> _TEXTAUSZUG_
„Käppen Haase stand stets hemdsärmlich in seiner Klause. Ein strammer, aber nicht übermäßiger Bauch gab seiner Figur Wuchtigkeit. Ein schöner eisgrauer Admiralsbart zierte sein Gesicht. In seinen Augen flimmerte der Schalk, saß die berstende Lebensfreude.“ So hat Carl Thinius, der Chronist des alten St. Pauli, das Original Haase beschrieben:
August Emil Theodor Haase kam 1867 in Bergen auf Rügen zur Welt. Er fuhr in seiner Jugend zur See und stieg zum Kapitän auf, so hat er es jedenfalls später erzählt. 1894 eröffnete er ein Seemannslokal in der Erichstraße auf St. Pauli. Und wie andere damalige Kneipenbesitzer in der Gegend staffierte er sein Lokal mit Objekten aus aller Welt aus, um ihm einen maritimen und exotischen Charakter zu verleihen. Er habe viele der Ausstellungsobjekte selbst von seinen Seereisen rund um den Globus mitgebracht, verkündete Haase bei einem Glas Grog. Aber die meisten Ausstellungsstücke hatte der Wirt von Seeleuten und anderen weitgereisten Besuchern seines Lokals erhalten. Bald war seine Sammlung so groß, dass er seine Kneipe ein Museum nennen konnte.
Objekte aus aller Welt, vorgestellt vom Wirt mit fantasievollen Geschichten
Haase machte gar nicht erst den Versuch, sein Museum systematisch und nach wissenschaftlichen Maßstäben zu präsentieren und alle Objekte entsprechend zu beschriften. Im Gegenteil. Gerade das Nebeneinander von Elefantenfuß, Maske, Sägefische und Südseeungeheuer machte den Reiz der Sammlung aus. Es soll nicht verschwiegen werden, dass Haase auch Aktfotos von Afrikanerinnen in seiner Sammlung hatte, von denen er behauptete, es wären seine Schwiegermutter und deren Nichte. Die Tiere der Sammlung hatte Haase selbst präpariert, betätigte er sich doch auch als Tierpräparator. Auch Objekte aus der näheren Umgebung bereicherten das Museum, darunter eine Reihe alter Gewehre. Für viele Hamburg-Besucher bildete die kunterbunte Mischung bei Haase eine willkommene Abwechslung zu den wohl geordneten, aber nach einer Weile vielleicht doch etwas langweiligen städtischen Museen der Stadt.
Die bunte Mischung seiner Sammlung allein hätten Käppen Haase nicht bekannt und ihn selbst zu einem Original gemacht. Es waren seine fantasiereichen Geschichten, die ihn, den „Professor der unentdeckten Wissenschaft“, berühmt machten. Dass er manche Objekte mit lateinischen Namen versah, sollte seinen Ruf als Professor unterstreichen. Aber Käppen Haases Präsentation der Museumsobjekte entbehrte jeglicher wissenschaftlicher Genauigkeit. Dafür verbreitete er zu jedem exotischen Objekt eine launige Geschichte.

> _QUELLENMATERIAL_

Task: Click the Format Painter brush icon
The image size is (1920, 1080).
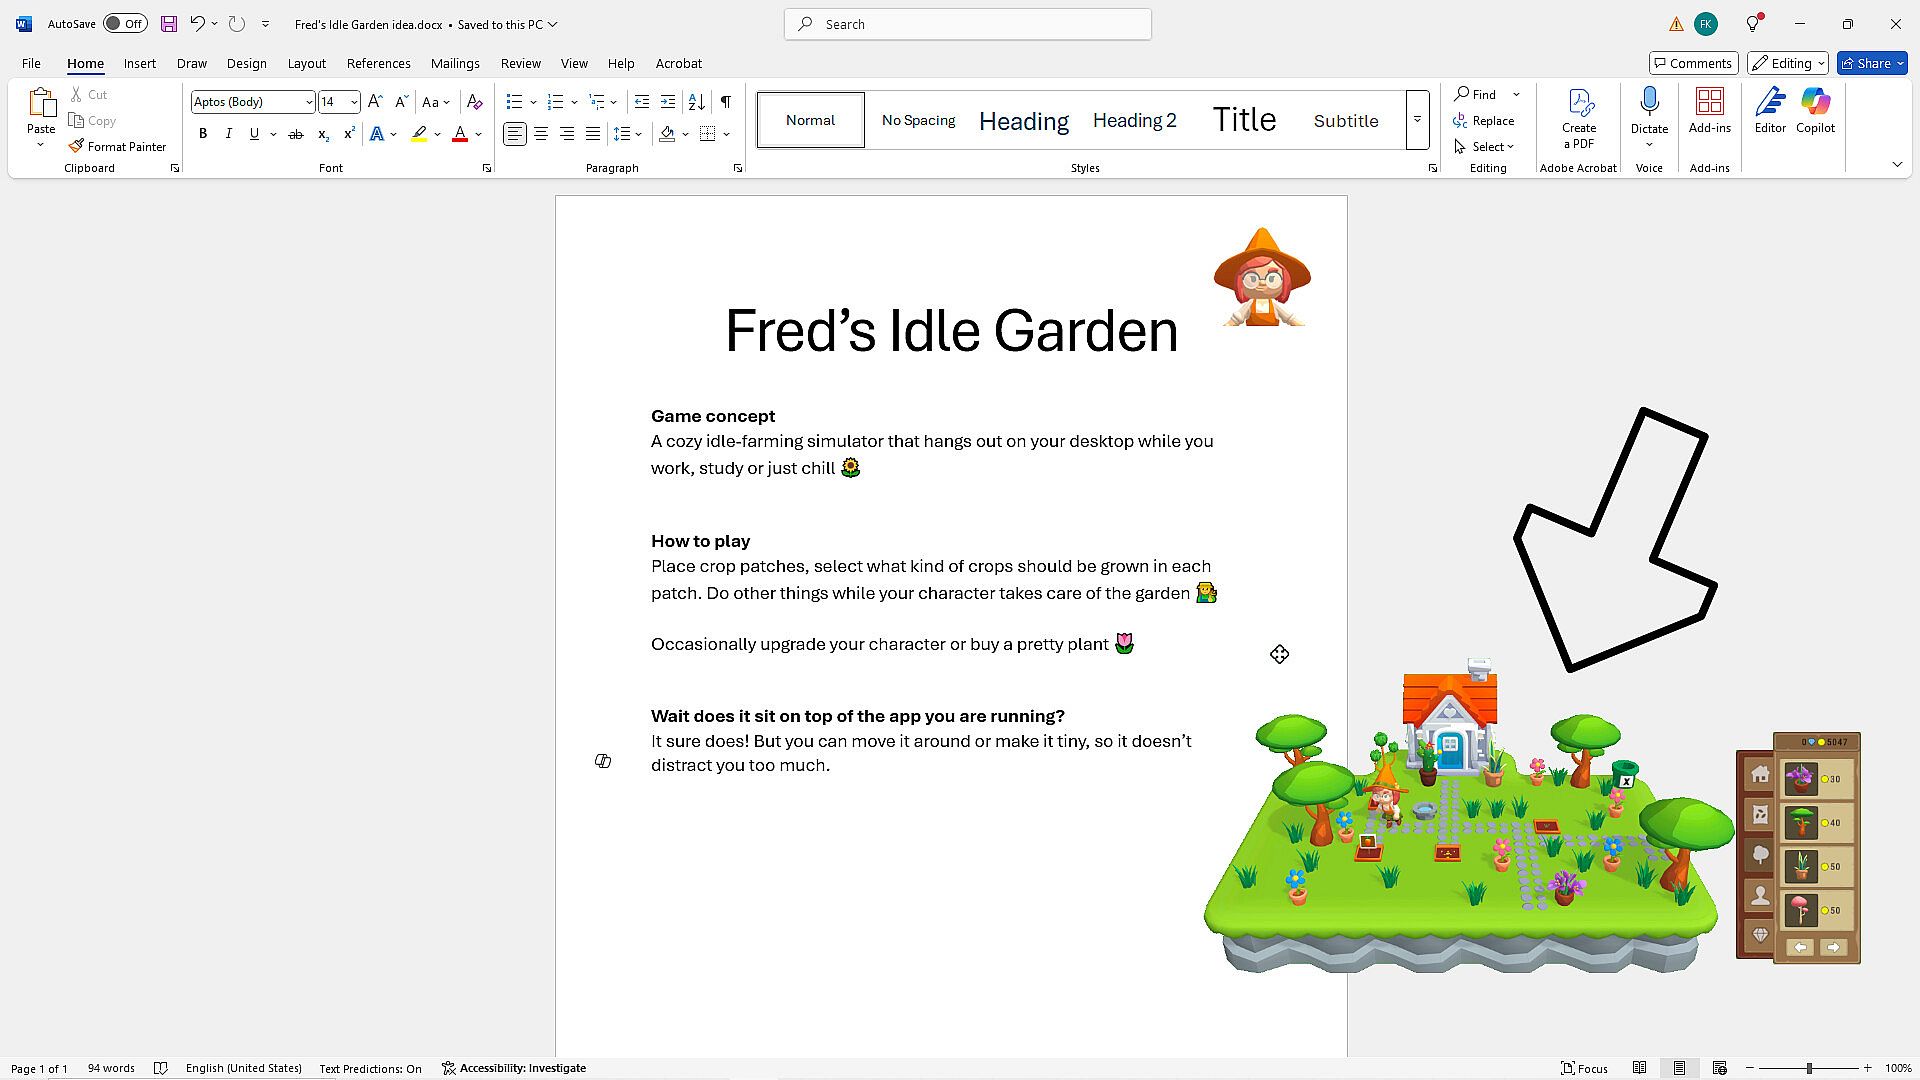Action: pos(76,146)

> _ZU ERLEDIGENDE AUFGABEN_
1/ In welchem Jahr eröffnete Käppen Haase laut dem Text über Käppen Haase sein Seemannslokal?
2/ Prüfen Sie anhand des Textes über Käppen Haase, ob die folgenden Aussagen zutreffen: (a) Haase wurde in Hamburg geboren. (b) Die Tiere der Sammlung präparierte Haase selbst. (c) Haase beschriftete alle Objekte nach wissenschaftlichen Maßstäben.
3/ Schreiben Sie aus dem Text über Käppen Haase die Stelle von „Die bunte Mischung“ bis einschließlich „eine launige Geschichte.“ wortgetreu ab.

> _SCHRIFTLICHE ANTWORTEN_
1/ Im Jahr 1894.

2/
(a) Nein: „August Emil Theodor Haase kam 1867 in Bergen auf Rügen zur Welt.“
(b) Ja: „Die Tiere der Sammlung hatte Haase selbst präpariert“
(c) Nein: „Haase machte gar nicht erst den Versuch, sein Museum systematisch und nach wissenschaftlichen Maßstäben zu präsentieren und alle Objekte entsprechend zu beschriften.“

3/
Die bunte Mischung seiner Sammlung allein hätten Käppen Haase nicht bekannt und ihn selbst zu einem Original gemacht. Es waren seine fantasiereichen Geschichten, die ihn, den „Professor der unentdeckten Wissenschaft“, berühmt machten. Dass er manche Objekte mit lateinischen Namen versah, sollte seinen Ruf als Professor unterstreichen. Aber Käppen Haases Präsentation der Museumsobjekte entbehrte jeglicher wissenschaftlicher Genauigkeit. Dafür verbreitete er zu jedem exotischen Objekt eine launige Geschichte.